Turkish airstrikes eliminated two members of the PKK terrorist group in northern Iraq where the Turkish Armed Forces (TSK) are conducting operation Claw-Lock, the Defense Ministry said Friday.

Local authorities in the region, which is under the control of the semi-autonomous entity, Iraq’s Kurdistan Regional Government (KRG), also confirmed the killing of two PKK terrorists on Friday and said another was injured in the drone strike, according to Agence France-Presse (AFP).

The PKK – listed as a terrorist organization by Türkiye, the United States, Britain and the European Union – is responsible for over 40,000 civilian and security personnel deaths in Türkiye during an almost four-decadelong campaign of terror. The PKK carried out attacks killing more than a dozen Turkish soldiers in the past two months in northern Iraq, a high toll that only increased Turkish operations in the region.

Since Turkish operations have driven its domestic presence to near extinction, the PKK has moved a large chunk of its operations to northern Iraq, including a stronghold in the Qandil Mountains, located roughly 40 kilometers (25 miles) southeast of the Turkish border in Irbil.

Türkiye has over the past 25 years operated several dozen military bases in northern Iraq in its war against the PKK, as well as the war against Daesh, which controlled much of the area, in 2014 and 2015, when Ankara was an ally in the U.S.-led anti-Daesh campaign.

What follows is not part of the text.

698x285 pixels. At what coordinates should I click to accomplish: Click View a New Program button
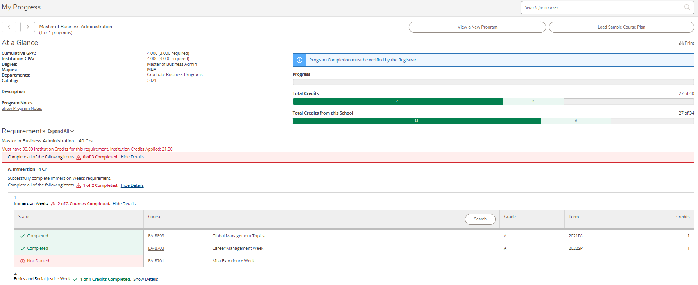pos(477,27)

Operation Claw-Lock was launched in April 2022 as part of Ankara’s intensifying offensives to demolish terrorists lairs across Metina, Avashin-Basyan, Zap and Gara districts and prevent the formation of a terror corridor along Turkish borders.

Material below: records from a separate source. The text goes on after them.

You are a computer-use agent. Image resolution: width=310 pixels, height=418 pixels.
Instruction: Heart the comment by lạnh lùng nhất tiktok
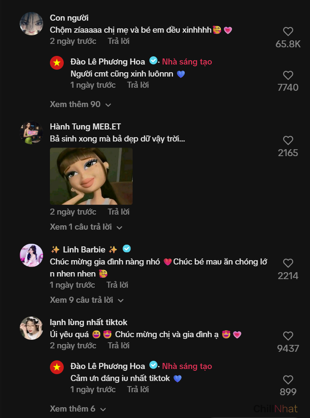click(288, 336)
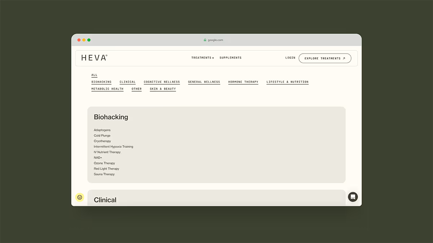This screenshot has height=243, width=433.
Task: Show Skin & Beauty treatments
Action: [163, 89]
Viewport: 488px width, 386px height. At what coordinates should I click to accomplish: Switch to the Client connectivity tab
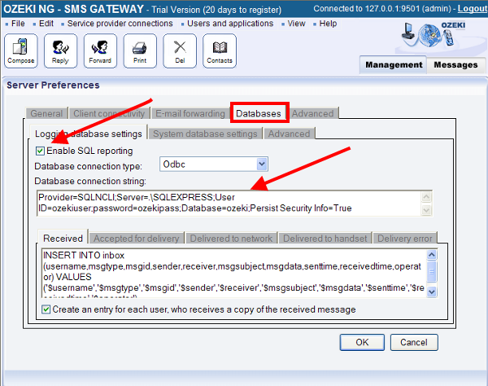(x=108, y=113)
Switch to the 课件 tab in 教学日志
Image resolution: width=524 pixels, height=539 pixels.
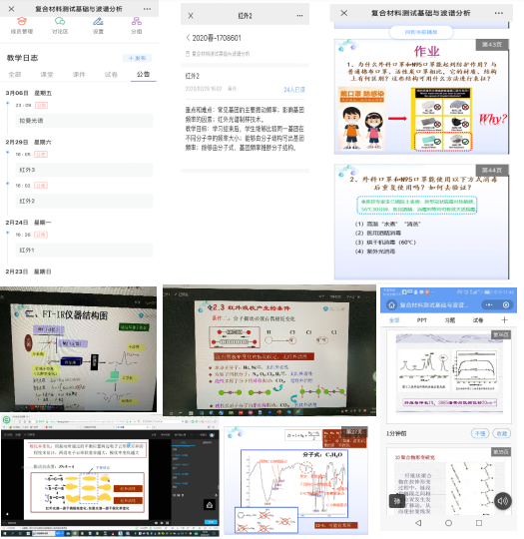coord(79,74)
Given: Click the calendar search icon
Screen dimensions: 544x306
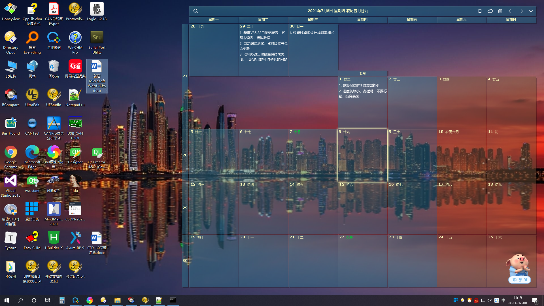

The PKK also currently occupies Sinjar, Makhmour, Qandil and Sulaymaniyah in the region, which Türkiye says threatens the territorial integrity of Iraq but neither Baghdad nor the KRG recognize the PKK as a terror group officially and Turkish strikes remain a prickling issue between the neighbors.

Turkish officials have repeatedly urged Iraq, as well as the KRG, to recognize the PKK as a terrorist group, assuring Türkiye’s respect of Iraq’s sovereignty and commitment to only targeting terrorists.

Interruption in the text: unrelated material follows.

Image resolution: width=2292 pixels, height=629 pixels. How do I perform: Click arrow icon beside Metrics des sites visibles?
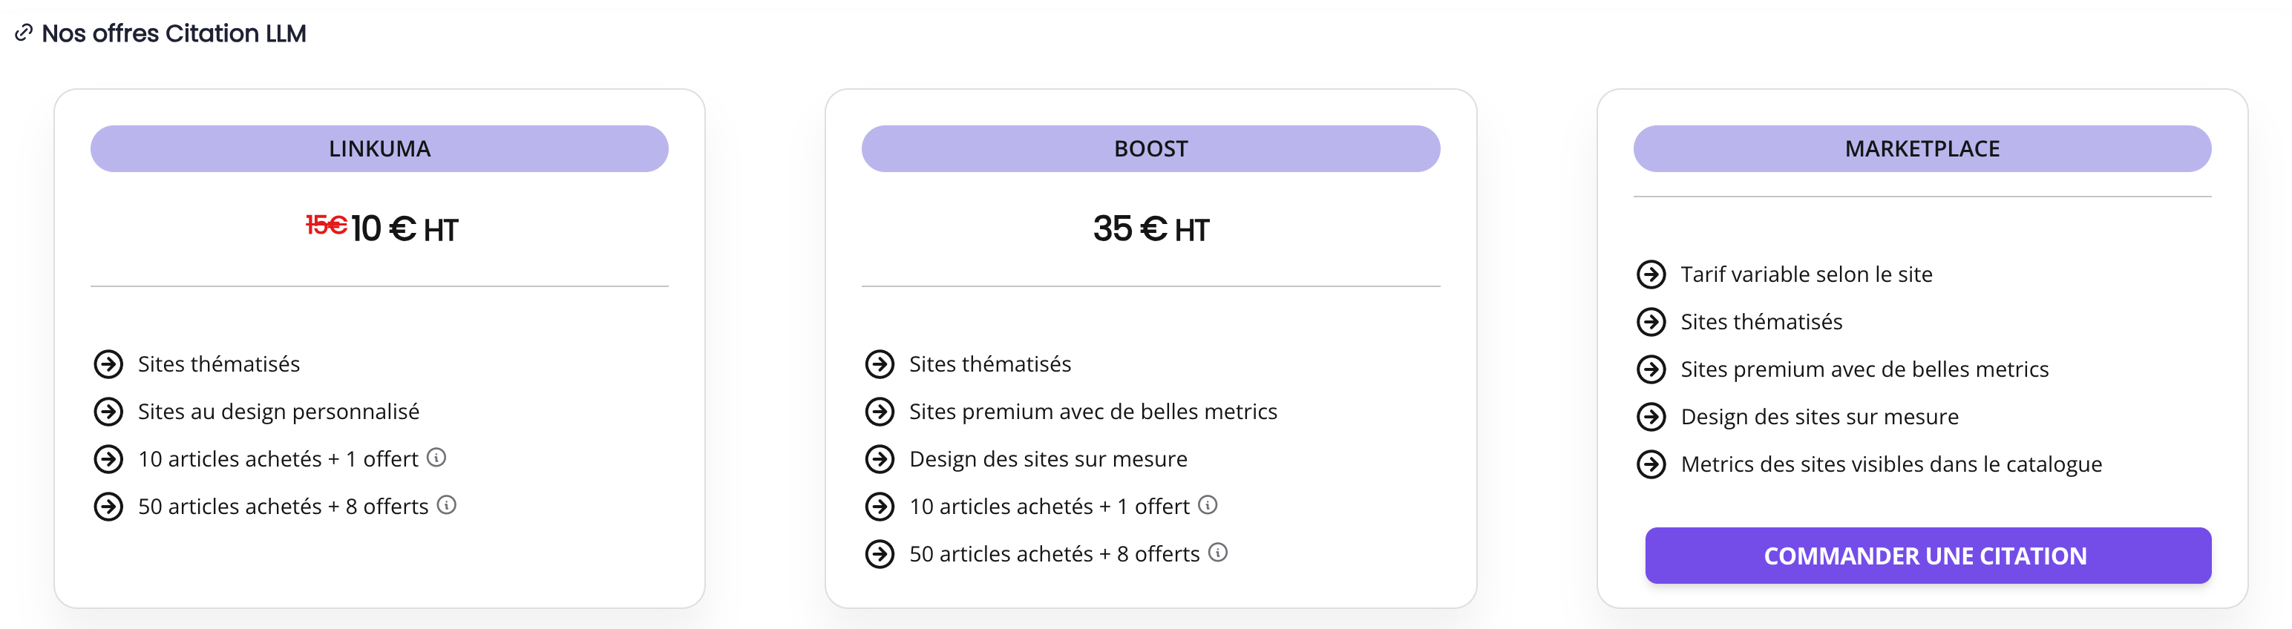(1651, 464)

In recent months, the Turkish defense minister and intelligence chiefs paid visits to Baghdad and Irbil to discuss security cooperation, which President Recep Tayyip Erdoğan has hailed as having “softened the mood” after the killing of Turkish soldiers in northern Iraq but the foothold the PKK has been gaining in KRG-run Sulaymaniyah through the Patriotic Union of Kurdistan (PUK) is still troubling for Ankara.

Türkiye recently accused the PUK of links to the terrorist group in the city, as Foreign Minister Hakan Fidan warned last month the country would “not hesitate to take further measures if the PUK refuses to change its supportive stance of the PKK despite Ankara’s steps toward Sulaymaniyah.”

The PUK is accused of giving more freedom of movement both in the city and rural parts of Sulaymaniyah to PKK, which could mean a spillover of terrorist violence to a wider region. The PKK seeks to legitimize its presence through political parties and nongovernmental organizations (NGOs) in Türkiye’s southern neighbor while PUK seeks international legitimacy for its collaboration with the terrorist group under the guise of a “joint fight against the terrorist group Daesh.”

Ankara has expressed readiness to collaborate with Baghdad against both the PKK and Daesh.